• [Provided text]:
Despite her photography genius, she still feels unsatisfied with her finished product. Until she witnesses a car accident where a pedestrian dies.
Shocked at first, her natural impulse to capture the scene on film takes over and she soon realizes the thrill and fulfillment when the photographs are developed. She starts concentrating on near deaths, tragic accidents and the like as her subject. She begins to manipulate the photographs by adding blood and gore. But running out of tragedies to capture, she fights the strong urge to help people meet their untimely deaths and that leads her to a mental breakdown. Jas (Roseanne Wong), her best friend, manages to pull her up before she falls into a state of psychosis. However, just as soon as she returns to normalcy, she starts receiving mysterious videotapes on torture and death. She realizes that hers is not the only obsession to capture cruelty and gory deaths as art.

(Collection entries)
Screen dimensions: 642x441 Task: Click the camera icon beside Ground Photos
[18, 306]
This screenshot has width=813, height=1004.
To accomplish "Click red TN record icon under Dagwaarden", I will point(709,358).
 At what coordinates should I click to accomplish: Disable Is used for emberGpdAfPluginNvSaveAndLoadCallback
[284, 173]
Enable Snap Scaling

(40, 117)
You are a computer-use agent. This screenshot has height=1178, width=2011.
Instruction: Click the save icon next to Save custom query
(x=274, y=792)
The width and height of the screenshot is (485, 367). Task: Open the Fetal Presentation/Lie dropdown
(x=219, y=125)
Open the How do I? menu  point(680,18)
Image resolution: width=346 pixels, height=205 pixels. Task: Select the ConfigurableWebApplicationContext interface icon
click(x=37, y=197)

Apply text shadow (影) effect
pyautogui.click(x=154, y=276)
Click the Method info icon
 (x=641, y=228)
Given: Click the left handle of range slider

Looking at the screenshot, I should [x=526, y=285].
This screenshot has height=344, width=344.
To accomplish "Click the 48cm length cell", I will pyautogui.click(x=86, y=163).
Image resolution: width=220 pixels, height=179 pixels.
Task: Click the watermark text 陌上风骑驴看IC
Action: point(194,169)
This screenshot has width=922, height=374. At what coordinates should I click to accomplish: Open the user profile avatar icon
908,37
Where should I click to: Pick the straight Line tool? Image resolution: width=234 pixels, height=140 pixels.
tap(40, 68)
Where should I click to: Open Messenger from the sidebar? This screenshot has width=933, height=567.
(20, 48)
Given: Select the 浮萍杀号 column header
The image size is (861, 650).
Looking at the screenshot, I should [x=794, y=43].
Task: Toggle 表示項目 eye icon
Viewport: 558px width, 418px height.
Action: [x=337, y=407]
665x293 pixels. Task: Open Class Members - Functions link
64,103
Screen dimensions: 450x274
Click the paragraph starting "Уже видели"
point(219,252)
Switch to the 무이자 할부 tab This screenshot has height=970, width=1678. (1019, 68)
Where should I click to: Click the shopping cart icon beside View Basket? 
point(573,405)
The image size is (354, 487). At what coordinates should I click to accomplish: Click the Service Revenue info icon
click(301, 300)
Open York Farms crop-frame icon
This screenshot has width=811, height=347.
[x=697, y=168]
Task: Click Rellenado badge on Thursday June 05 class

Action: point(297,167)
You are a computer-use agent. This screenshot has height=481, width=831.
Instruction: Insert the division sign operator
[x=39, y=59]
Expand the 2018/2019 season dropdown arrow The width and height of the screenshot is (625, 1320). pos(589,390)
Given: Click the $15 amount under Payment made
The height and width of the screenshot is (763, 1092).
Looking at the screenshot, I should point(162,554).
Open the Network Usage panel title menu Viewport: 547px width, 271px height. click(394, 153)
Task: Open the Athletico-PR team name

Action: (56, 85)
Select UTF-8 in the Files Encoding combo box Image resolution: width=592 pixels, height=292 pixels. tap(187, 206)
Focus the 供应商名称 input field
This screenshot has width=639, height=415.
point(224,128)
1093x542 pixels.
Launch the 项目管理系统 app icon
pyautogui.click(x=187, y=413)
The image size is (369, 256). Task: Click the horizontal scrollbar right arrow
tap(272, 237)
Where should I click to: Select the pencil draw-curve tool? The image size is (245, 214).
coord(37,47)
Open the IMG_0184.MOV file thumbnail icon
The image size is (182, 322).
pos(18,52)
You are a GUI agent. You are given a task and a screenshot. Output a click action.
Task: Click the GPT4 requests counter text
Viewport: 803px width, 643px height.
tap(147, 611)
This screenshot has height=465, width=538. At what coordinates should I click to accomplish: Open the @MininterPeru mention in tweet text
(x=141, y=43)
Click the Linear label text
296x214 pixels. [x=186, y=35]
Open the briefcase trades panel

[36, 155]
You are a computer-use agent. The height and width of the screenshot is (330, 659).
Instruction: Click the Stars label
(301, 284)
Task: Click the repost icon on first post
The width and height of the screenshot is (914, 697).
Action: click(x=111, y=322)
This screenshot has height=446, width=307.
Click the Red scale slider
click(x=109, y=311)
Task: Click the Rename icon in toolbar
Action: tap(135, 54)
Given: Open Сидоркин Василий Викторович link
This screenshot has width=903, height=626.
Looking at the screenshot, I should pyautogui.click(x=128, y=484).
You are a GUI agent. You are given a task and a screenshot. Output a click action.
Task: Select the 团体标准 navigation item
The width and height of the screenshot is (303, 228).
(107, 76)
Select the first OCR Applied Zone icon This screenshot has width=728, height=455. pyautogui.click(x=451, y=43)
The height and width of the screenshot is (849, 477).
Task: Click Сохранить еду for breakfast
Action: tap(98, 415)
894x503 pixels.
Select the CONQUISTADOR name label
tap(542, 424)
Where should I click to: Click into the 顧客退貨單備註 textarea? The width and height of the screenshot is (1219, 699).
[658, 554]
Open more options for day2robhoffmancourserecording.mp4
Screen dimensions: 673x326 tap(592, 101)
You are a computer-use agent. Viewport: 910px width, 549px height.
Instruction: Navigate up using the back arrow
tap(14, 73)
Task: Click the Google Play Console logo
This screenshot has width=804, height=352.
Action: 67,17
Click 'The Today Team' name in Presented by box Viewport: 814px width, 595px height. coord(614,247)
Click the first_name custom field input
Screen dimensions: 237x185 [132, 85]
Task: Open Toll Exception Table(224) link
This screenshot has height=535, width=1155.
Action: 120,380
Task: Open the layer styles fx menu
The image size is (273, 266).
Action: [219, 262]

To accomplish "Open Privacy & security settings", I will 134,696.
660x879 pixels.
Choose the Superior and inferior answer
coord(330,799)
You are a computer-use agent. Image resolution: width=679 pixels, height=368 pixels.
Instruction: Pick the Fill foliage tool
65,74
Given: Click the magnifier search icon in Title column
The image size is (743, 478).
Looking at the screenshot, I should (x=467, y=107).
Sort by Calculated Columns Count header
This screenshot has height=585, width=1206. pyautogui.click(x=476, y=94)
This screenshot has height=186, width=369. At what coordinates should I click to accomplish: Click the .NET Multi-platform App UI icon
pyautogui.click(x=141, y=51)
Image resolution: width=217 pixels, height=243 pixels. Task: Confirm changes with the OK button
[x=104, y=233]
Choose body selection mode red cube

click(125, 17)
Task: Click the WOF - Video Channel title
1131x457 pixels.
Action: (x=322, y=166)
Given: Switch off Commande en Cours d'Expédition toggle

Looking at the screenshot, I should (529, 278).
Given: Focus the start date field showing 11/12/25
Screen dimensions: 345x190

• [Exercises]:
[a] Can you write out everything in the photographer synopsis from "Shocked at first, her" down to "deaths as art."?
[b] Can you extend the photographer synopsis beyond its last sentence?
This listing was taken from an unrelated source.

• [The replies]:
[a]
Shocked at first, her natural impulse to capture the scene on film takes over and she soon realizes the thrill and fulfillment when the photographs are developed. She starts concentrating on near deaths, tragic accidents and the like as her subject. She begins to manipulate the photographs by adding blood and gore. But running out of tragedies to capture, she fights the strong urge to help people meet their untimely deaths and that leads her to a mental breakdown. Jas (Roseanne Wong), her best friend, manages to pull her up before she falls into a state of psychosis. However, just as soon as she returns to normalcy, she starts receiving mysterious videotapes on torture and death. She realizes that hers is not the only obsession to capture cruelty and gory deaths as art.

[b]
The film has a lot of clever camerawork and suggestive lighting and heightens the eeriness of the
already spine-chilling story. Although there is profuse blood soaking and spilling, complementing the macabre events of torture and death, the filmmakers succeed in adding
elegance to the scenes with the play of colors, angles and lighting, as well as an unsettling scoring. Overall, the movie is truly morbid and unsettling, however; it is
noteworthy that filmmakers center as well on understanding what goes on inside the mind of the protagonist and not only on her consequential actions.
Race Wong tackles the role with much depth and passion. The first part of the movie is quite slow but fascinating, unraveling the mystery of the protagonist's psychological make-up. The second part takes a swift shift into a more generic horror plot and ends a little bit disappointing. There are some narrative lapses but ultimately can be forgiven because of the directorial depth and artistry.
Finding beauty in death is perfectly normal and even poetic if death is associated with peace and
embracing one's ultimate destiny. However, fascination with death because of brutality and violence is definitely a sign of psychological and moral disturbance.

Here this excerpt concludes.